An era ended Sunday, October 11, 1981 with the last showing of a movie on the big screen of the Ranch Drive-in Theatre, off the Pouce Road, after 22 years of operation.
N.A.R. Park was officially opened June 17, 1983 by South Peace River MLA the Honorable Don Phillips and Senator Jack Austin, and at the same time the Dawson Creek Station Museum was opened by Mayor Bob Trail and Dorthea Calverley.
The Clayhurst Ferry made its final run across the Peace River on October 25, 1986 when the Don Phillips (Clayhurst) Bridge was opened.
In April 1987 Canadian Hunter Exploration and Standard Oil announced they were developing a major gas field in northeastern British Columbia.
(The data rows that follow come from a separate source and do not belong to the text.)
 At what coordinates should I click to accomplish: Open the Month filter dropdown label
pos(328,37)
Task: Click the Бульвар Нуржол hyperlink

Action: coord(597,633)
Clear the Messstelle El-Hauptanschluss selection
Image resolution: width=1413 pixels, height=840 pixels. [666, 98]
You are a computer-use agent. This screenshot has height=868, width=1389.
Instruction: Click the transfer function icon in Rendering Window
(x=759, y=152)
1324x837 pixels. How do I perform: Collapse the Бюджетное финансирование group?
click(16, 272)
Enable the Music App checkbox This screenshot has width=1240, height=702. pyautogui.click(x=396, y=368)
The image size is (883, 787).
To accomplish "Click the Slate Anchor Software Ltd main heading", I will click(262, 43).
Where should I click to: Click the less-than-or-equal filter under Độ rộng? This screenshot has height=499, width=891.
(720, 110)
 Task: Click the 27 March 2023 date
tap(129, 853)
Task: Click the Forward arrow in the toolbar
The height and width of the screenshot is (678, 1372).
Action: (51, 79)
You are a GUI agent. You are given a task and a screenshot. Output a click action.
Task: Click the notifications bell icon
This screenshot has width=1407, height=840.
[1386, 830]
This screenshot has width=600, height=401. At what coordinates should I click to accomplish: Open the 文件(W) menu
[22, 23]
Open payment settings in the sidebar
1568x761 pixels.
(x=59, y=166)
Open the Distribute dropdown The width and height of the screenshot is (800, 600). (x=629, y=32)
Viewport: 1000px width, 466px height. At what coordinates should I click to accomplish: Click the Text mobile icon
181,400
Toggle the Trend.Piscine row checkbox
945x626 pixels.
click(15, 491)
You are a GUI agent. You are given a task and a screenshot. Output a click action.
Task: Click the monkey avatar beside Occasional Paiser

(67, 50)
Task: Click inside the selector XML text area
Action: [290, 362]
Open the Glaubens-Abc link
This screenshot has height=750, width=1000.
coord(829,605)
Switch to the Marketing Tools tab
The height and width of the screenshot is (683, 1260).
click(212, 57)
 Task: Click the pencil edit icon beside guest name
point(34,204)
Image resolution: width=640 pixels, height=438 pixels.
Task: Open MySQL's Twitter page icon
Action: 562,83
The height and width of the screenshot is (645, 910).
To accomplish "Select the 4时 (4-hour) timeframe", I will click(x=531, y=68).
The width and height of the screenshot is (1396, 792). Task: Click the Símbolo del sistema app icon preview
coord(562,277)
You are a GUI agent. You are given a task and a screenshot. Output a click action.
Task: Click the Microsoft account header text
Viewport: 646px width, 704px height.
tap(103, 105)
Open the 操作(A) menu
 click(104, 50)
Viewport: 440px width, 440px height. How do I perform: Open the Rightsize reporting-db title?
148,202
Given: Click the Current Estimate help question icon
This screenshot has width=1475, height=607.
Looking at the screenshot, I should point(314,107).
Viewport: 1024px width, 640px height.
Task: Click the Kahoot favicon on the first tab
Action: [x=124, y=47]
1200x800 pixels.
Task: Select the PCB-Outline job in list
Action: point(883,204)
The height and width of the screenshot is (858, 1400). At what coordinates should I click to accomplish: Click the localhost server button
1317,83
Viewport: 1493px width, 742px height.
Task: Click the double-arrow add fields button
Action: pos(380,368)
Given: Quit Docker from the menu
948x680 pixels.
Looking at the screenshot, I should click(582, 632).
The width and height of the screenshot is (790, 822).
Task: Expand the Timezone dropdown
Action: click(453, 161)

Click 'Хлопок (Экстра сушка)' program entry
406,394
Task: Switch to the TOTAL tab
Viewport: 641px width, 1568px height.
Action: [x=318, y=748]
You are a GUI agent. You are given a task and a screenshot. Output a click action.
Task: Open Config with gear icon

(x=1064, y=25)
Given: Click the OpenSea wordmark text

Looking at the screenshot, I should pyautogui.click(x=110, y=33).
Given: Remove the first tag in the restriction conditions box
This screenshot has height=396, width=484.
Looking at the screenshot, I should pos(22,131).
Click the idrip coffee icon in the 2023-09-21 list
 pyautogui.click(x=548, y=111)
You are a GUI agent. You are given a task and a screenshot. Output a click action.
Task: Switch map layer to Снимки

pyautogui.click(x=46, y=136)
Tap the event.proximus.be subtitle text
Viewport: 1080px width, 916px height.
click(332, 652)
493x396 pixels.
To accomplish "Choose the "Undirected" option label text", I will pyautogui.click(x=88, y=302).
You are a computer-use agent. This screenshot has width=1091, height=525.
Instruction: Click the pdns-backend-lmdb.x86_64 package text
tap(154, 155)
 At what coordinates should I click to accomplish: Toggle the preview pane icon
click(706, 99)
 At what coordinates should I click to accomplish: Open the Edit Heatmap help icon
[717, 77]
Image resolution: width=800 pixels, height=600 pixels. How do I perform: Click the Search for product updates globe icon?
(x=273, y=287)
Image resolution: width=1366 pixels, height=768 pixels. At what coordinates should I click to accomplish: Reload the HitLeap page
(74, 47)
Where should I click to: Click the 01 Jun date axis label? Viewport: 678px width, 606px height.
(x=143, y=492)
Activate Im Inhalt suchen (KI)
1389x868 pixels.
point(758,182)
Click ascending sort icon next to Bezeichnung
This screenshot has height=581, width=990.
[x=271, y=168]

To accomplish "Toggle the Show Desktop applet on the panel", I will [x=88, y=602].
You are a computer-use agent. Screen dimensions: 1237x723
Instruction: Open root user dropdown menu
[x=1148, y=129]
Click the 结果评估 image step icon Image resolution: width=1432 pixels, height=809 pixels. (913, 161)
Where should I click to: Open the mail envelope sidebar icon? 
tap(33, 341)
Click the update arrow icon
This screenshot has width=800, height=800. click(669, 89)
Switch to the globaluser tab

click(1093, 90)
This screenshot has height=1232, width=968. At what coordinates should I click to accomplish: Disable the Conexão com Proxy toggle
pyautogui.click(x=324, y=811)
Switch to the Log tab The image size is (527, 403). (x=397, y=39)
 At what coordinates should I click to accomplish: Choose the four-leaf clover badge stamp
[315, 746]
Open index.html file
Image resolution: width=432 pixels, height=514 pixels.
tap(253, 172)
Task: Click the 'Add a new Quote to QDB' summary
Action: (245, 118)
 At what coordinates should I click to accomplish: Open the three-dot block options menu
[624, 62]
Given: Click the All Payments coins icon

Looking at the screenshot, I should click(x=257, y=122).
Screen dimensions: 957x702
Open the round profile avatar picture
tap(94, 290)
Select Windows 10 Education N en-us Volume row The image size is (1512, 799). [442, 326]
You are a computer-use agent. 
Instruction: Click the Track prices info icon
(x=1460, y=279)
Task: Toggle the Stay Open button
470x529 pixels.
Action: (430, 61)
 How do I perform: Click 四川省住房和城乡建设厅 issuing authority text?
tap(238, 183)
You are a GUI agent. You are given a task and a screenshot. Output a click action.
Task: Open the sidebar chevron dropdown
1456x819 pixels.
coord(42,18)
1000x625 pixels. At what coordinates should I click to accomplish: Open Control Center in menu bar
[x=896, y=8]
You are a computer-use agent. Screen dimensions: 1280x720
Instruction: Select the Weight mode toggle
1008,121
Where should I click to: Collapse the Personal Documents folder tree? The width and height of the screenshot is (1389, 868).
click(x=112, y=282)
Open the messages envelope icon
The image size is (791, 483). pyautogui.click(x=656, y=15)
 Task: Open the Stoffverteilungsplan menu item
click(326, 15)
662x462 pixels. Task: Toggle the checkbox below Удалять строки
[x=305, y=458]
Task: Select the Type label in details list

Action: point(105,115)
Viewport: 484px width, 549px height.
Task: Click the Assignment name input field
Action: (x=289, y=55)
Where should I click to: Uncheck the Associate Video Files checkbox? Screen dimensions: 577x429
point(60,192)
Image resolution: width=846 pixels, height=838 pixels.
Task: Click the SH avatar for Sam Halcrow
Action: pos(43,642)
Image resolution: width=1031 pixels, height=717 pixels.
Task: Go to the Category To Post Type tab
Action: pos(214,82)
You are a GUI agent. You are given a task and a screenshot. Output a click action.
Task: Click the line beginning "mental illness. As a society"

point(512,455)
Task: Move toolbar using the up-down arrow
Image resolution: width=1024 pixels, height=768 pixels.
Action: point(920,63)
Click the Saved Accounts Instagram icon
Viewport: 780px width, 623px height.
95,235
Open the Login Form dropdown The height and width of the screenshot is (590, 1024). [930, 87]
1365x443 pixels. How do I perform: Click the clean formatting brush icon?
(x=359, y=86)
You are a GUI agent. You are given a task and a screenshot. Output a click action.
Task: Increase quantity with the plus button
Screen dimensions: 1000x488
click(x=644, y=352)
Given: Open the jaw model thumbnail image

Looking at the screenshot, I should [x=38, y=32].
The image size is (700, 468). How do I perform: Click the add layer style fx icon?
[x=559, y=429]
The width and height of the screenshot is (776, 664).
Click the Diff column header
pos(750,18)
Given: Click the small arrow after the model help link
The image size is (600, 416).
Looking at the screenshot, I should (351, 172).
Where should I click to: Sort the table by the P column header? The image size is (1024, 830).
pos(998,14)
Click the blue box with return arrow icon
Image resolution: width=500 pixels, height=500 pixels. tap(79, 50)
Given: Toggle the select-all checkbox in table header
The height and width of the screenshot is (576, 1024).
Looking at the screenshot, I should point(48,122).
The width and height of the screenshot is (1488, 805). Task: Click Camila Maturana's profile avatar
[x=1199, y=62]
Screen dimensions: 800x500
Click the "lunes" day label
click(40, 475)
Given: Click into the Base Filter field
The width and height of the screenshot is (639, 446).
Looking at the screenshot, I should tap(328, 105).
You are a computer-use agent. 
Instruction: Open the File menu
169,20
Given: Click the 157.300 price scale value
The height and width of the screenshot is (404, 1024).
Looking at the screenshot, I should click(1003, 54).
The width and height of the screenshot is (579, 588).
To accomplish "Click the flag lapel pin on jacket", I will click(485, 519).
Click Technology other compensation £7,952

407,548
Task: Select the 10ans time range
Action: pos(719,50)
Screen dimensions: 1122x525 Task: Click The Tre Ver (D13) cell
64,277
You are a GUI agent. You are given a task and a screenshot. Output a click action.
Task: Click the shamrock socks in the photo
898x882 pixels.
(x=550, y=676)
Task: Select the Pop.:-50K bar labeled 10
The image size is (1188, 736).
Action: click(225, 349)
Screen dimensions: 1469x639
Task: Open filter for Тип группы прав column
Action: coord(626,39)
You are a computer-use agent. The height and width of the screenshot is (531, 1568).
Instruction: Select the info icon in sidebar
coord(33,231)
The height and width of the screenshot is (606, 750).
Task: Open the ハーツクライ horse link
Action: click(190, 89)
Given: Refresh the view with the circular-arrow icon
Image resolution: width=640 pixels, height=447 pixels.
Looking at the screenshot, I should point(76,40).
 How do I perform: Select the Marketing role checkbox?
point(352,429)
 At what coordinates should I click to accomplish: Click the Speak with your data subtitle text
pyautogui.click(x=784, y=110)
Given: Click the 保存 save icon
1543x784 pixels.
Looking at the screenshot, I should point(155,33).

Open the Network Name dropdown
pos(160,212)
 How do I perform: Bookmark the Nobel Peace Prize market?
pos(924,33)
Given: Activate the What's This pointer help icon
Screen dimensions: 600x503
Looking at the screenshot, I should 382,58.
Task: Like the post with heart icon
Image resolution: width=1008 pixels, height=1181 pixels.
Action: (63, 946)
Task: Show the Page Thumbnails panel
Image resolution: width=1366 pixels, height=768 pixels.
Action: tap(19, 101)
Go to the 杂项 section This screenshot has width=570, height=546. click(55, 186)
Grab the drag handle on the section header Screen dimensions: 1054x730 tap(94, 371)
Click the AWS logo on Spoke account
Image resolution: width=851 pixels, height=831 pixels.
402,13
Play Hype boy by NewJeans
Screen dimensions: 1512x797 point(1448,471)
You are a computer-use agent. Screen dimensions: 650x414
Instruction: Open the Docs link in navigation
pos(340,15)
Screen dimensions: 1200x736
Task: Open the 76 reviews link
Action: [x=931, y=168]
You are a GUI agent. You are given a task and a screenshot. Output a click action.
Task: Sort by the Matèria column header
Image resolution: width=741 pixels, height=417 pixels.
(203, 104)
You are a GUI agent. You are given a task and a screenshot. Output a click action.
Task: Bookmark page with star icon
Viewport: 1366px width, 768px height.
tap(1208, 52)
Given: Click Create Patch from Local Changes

The two companies indicated that they had already spent $130 million drilling 27 wells in the Deep Basin area southwest of Dawson Creek.
Official opening of the $1.3 million South Peace Grain Cleaning Co-op took place June 24, 1987.
Premier Bill Vander Zalm cut the ribbon to officially open the $40 million Louisiana Pacific Waferboard Plant at Dawson Creek on August 14, 1987. The $8 million Don Phillips Bridge across the Peace River at Clayhurst was officially dedicated on August 15, 1987, although an opening ceremony had been previously held November 7, 1986.
Dawson Creek hosted the 1988 B.C. Winter Games March 10-13, 1988 with 2300 athletes and officials participating.
In October 1968 the Noel Natural Gas Compressor Plant south of Dawson Creek opened and Canadian Hunter and British Petroleums American Inc. announced a large oil discovery, 32 kilometres south of Dawson Creek, in the Brassey Oil Field.
Federal Forestry Minister and local MP, Frank Oberle, and South Peace MLA Jack Weisgerber announced on June 30, 1989 that Dawson Creek would be the site of a $6.6 million chopstick plant to be called Dawson Creek Chopsticks.
On May 6, 1990 the Peace River Block News marked its 60th Anniversary of publishing to the people of the B.C. Peace River Country.